E aggiunge il sacerdote e giornalista, che conosceva personalmente il missionario ucciso: “La situazione in cui si trovava padre Fausto Tentorio presentava diverse possibili fonti di pericolo. Il padre generale a Roma, che ho chiamato poco fa, mi ha confidato che vicino alla missione del Pime si trovava una miniera. I contadini tribali avevano organizzato diverse proteste e manifestazioni, per chiedere che i loro campi fossero tutelati, e padre Tentorio aveva preso parte a queste iniziative. Una delle ipotesi quindi che la sua uccisione sia stata la conseguenza di questo impegno”. Nell’isola di Mindanao nelle Filippine il Pime è attivo in quattro o cinque diocesi diverse, e nessuna di esse è tranquilla dal punto di vista dell’ordine pubblico.

“Nella parte occidentale – rivela Gheddo -, la cui principale città è Zamboang, i rischi sono legati al secessionismo musulmano. Gli islamici hanno organizzato una guerriglia che prepara attentati terroristici, e i cristiani cercano di portare la pace mentre l’esercito reprime i dissidenti. Padre Tentorio operava invece nella valle di Arakan, vicino alla città di Davao nella diocesi di Kidapawan. I problemi nella zona sono soprattutto di carattere sociale. Da un lato ci sono i guerriglieri maoisti, che compiono atti terroristici contro i proprietari di terre e lo Stato. Dall’altra Esercito e milizie di difesa dei villaggi, appoggiate dal governo, non si fidano della Chiesa e a volte l’attaccano, accusandola di andare d’accordo con musulmani e comunisti. La posizione della Chiesa ad Arakan è quella di difendere i poveri, i contadini senza terra”.

Piero Gheddo ricorda di essersi recato nella Arakan Valley nel 1985 per trovare padre Fausto. “Lo trovai in una capanna costruita con canne di bambù. Sapendo della situazione di pericolo nella quale si trovava, gli chiesi se non avesse paura che qualche malintenzionato entrasse mentre dormiva. E lui mi rispose: ‘Lascia che entrino. La mia vita l’ho già votata a Gesù, e se qualcuno intende farmi del male dì pure che venga’”. A quel punto padre Gheddo ricorda di avere aggiunto: “Ma da fuori possono vedere tutto quello che fai nella capanna …”.
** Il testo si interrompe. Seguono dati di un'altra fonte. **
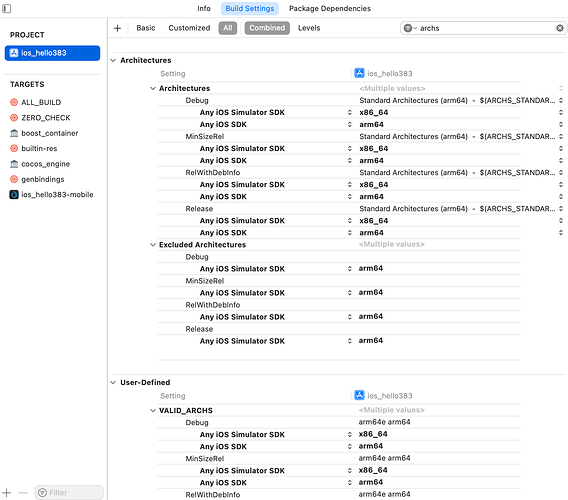Image resolution: width=568 pixels, height=500 pixels.
Task: Click the targets Filter field
Action: coord(69,492)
E Tentorio rispose, con semplicità: “Ma io non ho nulla da nascondere”. Commenta Piero Gheddo: “Lo spirito di padre Tentorio era quella di ogni missionario: sa di essere sotto la protezione di Gesù Cristo, e quindi non ha bisogno di girare armato per difendere la sua vita. Può sembrare una posizione eroica, ma quando un sacerdote del Pime vive in un ambiente dove la morte è così frequente, diventa la quotidianità”. Non a caso ricorda Piero Gheddo, Padre Clemente Vismara, un missionario del Pime beatificato il 26 giugno scorso, è scampato per un soffio a due fucilazioni. E il suo spirito è stato sintetizzato dal Cardinale Oscar Andrès Rodrìguez Maradiaga, arcivescovo di Tegucigalpa in Honduras: “La corona del Rosario è la mia pistola, munita di ben 50 colpi”.